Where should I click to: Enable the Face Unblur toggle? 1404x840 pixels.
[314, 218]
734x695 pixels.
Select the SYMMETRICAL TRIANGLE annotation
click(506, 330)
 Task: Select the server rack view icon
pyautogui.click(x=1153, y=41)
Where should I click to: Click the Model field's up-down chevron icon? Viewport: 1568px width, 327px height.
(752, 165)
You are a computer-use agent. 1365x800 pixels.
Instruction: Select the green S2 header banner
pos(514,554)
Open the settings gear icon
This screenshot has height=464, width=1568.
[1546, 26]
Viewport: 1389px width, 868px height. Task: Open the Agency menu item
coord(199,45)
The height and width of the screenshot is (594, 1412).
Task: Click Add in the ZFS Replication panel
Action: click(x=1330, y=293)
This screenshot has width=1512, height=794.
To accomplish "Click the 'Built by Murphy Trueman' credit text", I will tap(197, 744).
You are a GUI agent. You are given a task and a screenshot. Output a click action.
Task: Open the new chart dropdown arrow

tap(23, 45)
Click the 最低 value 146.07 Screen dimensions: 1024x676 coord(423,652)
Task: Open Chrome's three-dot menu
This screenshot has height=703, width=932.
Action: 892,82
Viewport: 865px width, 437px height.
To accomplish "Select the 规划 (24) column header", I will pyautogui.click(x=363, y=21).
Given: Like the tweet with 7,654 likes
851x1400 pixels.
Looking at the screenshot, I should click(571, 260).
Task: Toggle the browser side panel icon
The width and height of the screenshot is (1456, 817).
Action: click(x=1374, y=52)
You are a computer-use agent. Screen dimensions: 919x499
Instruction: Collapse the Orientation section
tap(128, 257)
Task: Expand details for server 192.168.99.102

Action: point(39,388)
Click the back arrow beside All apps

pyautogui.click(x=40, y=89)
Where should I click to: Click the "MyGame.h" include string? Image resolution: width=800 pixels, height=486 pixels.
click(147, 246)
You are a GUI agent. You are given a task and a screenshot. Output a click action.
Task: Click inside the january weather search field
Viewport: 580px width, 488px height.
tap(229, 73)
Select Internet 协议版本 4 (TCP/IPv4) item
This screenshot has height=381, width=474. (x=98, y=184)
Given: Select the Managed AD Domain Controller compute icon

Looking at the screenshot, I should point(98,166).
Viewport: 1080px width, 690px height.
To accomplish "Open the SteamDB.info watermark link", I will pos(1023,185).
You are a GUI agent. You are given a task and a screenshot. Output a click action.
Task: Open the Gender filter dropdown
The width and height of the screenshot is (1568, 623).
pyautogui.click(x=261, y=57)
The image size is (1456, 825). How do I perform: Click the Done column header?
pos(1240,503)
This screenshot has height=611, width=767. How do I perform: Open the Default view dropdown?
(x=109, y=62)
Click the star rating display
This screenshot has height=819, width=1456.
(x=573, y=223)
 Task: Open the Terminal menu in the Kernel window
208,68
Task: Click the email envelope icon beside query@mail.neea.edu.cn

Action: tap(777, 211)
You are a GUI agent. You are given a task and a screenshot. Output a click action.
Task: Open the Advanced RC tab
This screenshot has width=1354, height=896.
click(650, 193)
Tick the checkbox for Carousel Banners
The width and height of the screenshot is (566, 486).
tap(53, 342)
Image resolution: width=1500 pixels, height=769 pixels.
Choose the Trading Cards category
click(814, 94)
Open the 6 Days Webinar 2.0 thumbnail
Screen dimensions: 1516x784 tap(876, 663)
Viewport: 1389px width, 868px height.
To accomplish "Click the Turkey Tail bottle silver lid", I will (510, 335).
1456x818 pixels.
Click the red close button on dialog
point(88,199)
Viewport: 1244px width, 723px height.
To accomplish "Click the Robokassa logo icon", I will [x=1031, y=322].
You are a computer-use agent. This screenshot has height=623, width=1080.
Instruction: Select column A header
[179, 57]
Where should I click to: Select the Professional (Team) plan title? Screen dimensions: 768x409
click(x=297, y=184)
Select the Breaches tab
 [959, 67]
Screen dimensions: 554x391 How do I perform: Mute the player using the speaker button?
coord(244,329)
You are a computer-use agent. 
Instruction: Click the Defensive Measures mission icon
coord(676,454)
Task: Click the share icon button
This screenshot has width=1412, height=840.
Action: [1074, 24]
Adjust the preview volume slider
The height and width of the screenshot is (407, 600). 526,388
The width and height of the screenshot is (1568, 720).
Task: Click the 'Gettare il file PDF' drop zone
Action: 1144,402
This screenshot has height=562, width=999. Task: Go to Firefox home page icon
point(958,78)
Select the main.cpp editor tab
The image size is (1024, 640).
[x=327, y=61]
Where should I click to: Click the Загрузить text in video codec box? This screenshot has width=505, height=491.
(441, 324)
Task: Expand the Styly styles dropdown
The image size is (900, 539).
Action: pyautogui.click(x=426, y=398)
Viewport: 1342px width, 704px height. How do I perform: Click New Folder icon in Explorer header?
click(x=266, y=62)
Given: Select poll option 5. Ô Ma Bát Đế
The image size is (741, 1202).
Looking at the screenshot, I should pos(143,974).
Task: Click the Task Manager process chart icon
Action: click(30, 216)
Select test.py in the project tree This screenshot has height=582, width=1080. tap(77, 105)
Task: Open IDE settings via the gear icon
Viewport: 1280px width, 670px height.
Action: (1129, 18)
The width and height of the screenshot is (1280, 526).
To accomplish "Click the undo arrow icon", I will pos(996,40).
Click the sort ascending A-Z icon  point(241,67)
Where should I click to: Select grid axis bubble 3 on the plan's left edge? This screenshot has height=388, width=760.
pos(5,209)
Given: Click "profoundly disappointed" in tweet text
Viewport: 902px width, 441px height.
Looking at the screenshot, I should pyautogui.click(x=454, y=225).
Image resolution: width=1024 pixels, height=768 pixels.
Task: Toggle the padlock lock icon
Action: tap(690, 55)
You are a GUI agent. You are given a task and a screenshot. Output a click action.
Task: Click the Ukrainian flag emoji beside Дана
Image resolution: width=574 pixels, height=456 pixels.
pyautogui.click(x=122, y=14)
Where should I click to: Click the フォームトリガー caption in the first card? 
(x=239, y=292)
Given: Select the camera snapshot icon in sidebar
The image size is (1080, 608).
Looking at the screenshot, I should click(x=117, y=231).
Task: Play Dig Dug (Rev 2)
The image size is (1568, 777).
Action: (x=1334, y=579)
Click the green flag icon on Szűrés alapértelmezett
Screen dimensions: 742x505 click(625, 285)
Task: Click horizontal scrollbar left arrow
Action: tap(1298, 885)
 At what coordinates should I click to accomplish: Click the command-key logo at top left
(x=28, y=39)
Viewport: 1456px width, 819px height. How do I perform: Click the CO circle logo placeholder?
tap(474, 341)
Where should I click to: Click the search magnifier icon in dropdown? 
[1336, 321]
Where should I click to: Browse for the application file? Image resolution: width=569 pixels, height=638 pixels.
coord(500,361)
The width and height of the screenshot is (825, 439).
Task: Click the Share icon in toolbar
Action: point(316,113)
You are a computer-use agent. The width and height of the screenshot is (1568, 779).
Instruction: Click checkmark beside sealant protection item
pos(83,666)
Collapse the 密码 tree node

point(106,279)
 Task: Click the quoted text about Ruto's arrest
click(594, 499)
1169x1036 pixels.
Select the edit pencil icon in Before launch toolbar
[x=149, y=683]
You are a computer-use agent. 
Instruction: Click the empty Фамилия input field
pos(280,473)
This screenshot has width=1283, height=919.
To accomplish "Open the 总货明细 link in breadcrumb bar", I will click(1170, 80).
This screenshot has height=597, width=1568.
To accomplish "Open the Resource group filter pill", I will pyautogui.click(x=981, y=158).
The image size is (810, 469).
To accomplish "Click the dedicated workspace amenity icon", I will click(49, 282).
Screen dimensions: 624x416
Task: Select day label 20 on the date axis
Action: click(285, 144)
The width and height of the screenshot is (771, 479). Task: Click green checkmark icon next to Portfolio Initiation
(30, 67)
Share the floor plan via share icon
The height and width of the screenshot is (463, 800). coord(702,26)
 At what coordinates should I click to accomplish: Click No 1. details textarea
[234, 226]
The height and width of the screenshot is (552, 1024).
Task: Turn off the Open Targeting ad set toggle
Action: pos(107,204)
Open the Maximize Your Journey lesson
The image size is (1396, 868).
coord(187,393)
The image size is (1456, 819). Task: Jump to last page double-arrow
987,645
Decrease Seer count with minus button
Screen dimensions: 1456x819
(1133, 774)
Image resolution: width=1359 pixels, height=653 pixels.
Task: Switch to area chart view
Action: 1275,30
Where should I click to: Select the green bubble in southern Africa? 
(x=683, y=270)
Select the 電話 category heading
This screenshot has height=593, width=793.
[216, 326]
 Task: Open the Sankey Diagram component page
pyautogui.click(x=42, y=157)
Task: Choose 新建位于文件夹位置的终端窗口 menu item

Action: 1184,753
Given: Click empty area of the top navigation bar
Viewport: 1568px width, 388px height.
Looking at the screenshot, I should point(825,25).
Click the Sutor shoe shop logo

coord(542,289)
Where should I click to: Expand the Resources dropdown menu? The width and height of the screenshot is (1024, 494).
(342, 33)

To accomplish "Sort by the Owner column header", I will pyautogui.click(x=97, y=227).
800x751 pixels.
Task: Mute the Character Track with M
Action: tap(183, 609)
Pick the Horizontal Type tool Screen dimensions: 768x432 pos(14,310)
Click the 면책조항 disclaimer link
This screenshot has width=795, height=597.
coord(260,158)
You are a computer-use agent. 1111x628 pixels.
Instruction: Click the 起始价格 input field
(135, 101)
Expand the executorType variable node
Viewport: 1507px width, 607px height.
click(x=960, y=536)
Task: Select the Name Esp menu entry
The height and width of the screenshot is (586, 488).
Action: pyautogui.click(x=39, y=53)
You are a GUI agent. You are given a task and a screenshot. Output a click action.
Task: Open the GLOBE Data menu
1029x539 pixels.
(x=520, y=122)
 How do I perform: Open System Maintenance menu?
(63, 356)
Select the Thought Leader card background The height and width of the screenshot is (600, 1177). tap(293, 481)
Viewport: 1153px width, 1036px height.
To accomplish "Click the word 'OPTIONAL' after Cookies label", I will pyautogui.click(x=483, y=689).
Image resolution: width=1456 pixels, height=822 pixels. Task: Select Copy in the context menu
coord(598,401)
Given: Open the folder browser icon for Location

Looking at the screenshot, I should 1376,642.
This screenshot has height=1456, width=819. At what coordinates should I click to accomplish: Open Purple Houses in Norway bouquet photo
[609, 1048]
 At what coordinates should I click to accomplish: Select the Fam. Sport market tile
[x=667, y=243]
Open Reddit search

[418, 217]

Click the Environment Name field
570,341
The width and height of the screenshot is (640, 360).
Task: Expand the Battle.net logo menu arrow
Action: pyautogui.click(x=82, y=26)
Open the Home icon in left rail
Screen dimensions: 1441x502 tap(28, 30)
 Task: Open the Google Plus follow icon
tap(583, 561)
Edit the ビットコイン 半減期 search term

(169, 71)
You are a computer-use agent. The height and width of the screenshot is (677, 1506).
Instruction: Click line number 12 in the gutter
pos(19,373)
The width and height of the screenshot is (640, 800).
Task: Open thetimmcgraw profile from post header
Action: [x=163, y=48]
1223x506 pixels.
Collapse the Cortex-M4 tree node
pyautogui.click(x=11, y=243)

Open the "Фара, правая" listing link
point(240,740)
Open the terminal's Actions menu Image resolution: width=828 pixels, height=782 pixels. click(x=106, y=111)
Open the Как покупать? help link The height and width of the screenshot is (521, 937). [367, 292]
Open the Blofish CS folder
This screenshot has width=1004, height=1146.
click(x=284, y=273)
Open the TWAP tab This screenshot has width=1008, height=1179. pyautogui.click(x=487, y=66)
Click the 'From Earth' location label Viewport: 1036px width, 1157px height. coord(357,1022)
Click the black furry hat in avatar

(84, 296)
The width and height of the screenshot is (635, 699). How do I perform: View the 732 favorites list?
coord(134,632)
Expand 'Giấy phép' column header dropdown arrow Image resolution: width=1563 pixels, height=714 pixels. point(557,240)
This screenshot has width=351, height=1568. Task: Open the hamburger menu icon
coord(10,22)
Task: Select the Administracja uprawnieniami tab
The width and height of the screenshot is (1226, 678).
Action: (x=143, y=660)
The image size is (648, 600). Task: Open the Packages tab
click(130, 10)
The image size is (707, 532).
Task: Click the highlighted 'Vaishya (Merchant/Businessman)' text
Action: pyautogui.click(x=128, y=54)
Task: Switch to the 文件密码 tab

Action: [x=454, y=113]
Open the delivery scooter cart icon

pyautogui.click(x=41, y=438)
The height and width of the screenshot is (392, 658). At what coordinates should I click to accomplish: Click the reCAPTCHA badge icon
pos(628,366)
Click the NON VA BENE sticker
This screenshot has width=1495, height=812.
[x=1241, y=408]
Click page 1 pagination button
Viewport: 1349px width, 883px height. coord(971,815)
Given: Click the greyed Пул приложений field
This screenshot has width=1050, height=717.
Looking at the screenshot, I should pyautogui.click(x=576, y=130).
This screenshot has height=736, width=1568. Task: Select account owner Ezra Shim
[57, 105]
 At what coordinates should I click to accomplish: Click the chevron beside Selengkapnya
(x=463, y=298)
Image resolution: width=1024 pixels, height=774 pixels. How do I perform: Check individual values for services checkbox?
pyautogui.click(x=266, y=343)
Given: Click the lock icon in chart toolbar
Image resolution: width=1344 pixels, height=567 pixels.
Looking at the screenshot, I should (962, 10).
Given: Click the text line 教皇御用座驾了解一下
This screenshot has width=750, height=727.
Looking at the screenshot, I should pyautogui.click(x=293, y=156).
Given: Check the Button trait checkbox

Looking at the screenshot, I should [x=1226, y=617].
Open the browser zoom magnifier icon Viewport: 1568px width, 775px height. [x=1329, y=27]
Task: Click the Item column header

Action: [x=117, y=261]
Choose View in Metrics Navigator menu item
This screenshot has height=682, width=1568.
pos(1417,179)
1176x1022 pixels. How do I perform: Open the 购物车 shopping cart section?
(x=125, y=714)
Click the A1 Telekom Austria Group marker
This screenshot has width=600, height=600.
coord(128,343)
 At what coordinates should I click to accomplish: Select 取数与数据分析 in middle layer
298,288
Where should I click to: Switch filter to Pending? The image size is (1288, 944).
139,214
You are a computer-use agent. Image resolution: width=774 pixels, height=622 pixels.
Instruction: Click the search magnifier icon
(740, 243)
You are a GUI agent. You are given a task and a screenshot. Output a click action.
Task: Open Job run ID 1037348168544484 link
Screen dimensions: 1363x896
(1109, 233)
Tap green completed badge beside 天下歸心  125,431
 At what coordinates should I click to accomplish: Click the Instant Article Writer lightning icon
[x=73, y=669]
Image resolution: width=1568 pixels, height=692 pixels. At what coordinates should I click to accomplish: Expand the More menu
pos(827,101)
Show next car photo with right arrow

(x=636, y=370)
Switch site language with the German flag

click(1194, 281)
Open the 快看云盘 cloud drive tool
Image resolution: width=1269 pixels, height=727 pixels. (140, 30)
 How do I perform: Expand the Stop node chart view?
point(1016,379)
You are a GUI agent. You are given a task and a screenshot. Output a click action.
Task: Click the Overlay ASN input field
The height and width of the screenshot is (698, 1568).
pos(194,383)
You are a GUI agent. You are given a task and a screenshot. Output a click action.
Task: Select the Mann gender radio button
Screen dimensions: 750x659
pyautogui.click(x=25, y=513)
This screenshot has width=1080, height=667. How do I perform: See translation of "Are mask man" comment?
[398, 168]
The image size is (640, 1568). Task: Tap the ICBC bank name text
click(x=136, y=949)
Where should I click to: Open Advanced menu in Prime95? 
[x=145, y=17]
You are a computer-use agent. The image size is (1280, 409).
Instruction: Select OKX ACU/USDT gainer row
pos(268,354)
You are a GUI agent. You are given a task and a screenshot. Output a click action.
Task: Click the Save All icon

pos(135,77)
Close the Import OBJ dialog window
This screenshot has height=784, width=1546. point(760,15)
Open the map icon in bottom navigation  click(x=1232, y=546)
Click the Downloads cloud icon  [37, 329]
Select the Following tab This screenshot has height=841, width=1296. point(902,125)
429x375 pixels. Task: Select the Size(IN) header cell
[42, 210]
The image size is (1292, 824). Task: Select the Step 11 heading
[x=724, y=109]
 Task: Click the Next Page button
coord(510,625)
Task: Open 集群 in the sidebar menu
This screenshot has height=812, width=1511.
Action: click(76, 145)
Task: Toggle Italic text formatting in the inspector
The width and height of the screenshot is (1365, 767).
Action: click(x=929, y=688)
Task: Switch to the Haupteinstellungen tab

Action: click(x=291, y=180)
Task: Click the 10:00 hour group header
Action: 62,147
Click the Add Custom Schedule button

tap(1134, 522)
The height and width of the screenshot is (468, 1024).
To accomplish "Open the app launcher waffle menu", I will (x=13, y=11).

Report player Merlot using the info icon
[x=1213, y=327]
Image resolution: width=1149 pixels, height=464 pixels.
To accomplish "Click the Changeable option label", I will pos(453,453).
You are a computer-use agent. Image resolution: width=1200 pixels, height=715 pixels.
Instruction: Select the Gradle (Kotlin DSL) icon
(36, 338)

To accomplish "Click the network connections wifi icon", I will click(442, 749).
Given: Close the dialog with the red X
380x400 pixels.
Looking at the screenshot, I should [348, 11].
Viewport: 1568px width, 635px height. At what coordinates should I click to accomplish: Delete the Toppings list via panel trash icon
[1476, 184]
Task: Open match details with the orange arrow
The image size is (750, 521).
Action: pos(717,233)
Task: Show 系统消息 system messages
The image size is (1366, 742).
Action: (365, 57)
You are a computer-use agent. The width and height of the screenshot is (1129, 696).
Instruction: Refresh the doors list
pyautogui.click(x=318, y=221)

• **Your objective**:
Copy the items above word for word, starting at the line containing "Task: Click the Item column header" and ending at the line containing "coord(128,343)", including both of those lines.

• **Output for this task**:
Task: Click the Item column header

Action: [x=117, y=261]
Choose View in Metrics Navigator menu item
This screenshot has height=682, width=1568.
pos(1417,179)
1176x1022 pixels. How do I perform: Open the 购物车 shopping cart section?
(x=125, y=714)
Click the A1 Telekom Austria Group marker
This screenshot has width=600, height=600.
coord(128,343)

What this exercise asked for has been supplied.